There is much in the international human rights conventions and law that accords with sex worker rights activists’ demands. However our analysis of international legislation and national legal responses highlights instances of difference and contestation. In some cases sex worker rights claims push up against the boundaries of conventional interpretations of human rights. Confused definitions and understandings of sex work, sexual exploitation and human trafficking are not merely a historical artefact. They are “live” issues that require informed debate and resolution if the UN and international law are to play a positive role in improving the health and human rights of women, transgenders and men who sell sex.
Sex worker rights activists clearly have reason to be delighted about renewed attention to the idea that punitive laws against sex work should be removed. However the instrumentalist argument made by some public health professionals that sex workers’ rights are necessary in order to ensure that sex workers’ access HIV prevention services is quite different to the framing of sex workers’ rights in the various declarations and position papers from activists that we reviewed. While both health authorities and sex workers stress the importance of access to HIV and STI testing and condoms as the key to good health outcomes, sex worker rights activists place equal or more weight on their ability to work in safe, clean and fair workplaces.
Simply removing criminal law is unlikely to be a solution in itself. Good regulations, effective health programmes and equitable policy do not automatically begin when criminal laws are removed even in rich and well governed countries, let alone where regulatory systems generally are not well organised. If criminal laws are replaced with discriminatory or inappropriate policy and law the health and safety conditions in the sex industry could actually be made worse and access to services denuded.
There are some clear gaps in the discourse around sex work. Most literature focuses on female sex workers and much of it on young women. Far less attention is paid to the health issues facing male, transgender, migrant, drug using or older sex workers. Better understanding of the broad scope of laws policy and enforcement practices that affect sex workers in the many very different cultural contexts and economic settings is needed urgently. The lived experience of sex workers is rarely the topic of ethical, methodologically rigorous examination and there is little systematic collection of data about law and its impact.

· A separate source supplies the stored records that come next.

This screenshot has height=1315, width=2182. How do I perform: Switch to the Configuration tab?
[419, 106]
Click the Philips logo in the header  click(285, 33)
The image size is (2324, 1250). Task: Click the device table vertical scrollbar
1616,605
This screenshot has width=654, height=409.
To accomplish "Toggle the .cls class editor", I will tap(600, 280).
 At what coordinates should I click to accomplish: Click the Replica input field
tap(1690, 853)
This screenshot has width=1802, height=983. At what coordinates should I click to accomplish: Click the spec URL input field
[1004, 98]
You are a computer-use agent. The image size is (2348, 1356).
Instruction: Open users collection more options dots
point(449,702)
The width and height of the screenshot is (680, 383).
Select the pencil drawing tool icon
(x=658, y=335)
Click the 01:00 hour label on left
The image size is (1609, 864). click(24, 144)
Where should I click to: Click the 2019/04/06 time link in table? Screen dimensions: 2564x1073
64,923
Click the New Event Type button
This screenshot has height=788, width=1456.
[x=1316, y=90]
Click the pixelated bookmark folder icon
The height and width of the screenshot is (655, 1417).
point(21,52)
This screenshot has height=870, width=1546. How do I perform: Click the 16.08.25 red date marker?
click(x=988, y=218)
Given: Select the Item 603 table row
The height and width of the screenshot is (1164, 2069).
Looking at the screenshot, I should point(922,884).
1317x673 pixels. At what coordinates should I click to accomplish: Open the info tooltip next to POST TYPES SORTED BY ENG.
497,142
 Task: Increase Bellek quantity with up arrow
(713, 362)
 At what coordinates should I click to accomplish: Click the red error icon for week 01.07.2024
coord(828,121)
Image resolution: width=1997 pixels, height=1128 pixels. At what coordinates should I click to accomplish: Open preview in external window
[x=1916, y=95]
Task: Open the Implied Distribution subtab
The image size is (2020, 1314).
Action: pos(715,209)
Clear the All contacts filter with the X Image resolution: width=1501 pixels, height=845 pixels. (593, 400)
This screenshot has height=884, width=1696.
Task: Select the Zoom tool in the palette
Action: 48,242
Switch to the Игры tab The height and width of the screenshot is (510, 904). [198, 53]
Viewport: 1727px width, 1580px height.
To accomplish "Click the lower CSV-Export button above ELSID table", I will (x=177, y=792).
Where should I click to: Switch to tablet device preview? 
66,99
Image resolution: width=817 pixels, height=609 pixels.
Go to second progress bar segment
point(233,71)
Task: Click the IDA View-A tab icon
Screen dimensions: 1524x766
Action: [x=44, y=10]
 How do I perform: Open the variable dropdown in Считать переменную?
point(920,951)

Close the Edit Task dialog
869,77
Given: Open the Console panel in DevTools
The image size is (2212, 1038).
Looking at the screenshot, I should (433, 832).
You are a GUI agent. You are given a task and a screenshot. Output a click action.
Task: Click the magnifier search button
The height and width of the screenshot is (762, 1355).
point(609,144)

Careful review of UN policy and the international human rights conventions and related law is much needed too. Such a review should begin with recognition that the international legal framework is sometimes at odds with grounded understandings of entitlements and frequently at odds with itself. Sex workers’ broad spectrum of claims is based on collective understandings of human rights grounded in justice rather than on sophisticated technical knowledge of international human rights conventions and laws and the various roles of the institutions and individuals upon whom they confer rights and duties. It is possible to create regulatory frameworks for commercial sex that support safe practice by recognising commercial sex as a legitimate activity. Only in this way does it become possible for sex workers to be accorded all of their human rights.
To develop a formula for law, policy and enforcement practices that enables a safer sex industry, supports sex workers to claim human rights and protects health including reducing vulnerability to HIV, governments require three things:
1. Precise language to describe the regulatory environments for commercial sex, the consequences of possible regulatory options, and the potential solutions;
2. Accurate local data about the domestic laws, policies and enforcement practices to be remedied, and their impact, intended and unintended, on the health of male, female and transgender sex workers; and
3. A commitment to human rights standards and norms, including the right to work, to equal protection under the law, to freedom of association, and a recognition of the right of consenting adults to form sexual relationships of their choice provided others are not harmed.
Health projects are well placed to gather information about law and its impact in much of the world. Those with policy and advocacy capacity can actively support sex workers’ campaigns which are notoriously under-resourced. The best course for health agencies is to listen to sex workers and join with them to demand the fundamental changes locally, nationally and internationally that can make sex work safe, enable sex workers to realise their human rights and enable access to the sexual and reproductive services they need to stay healthy.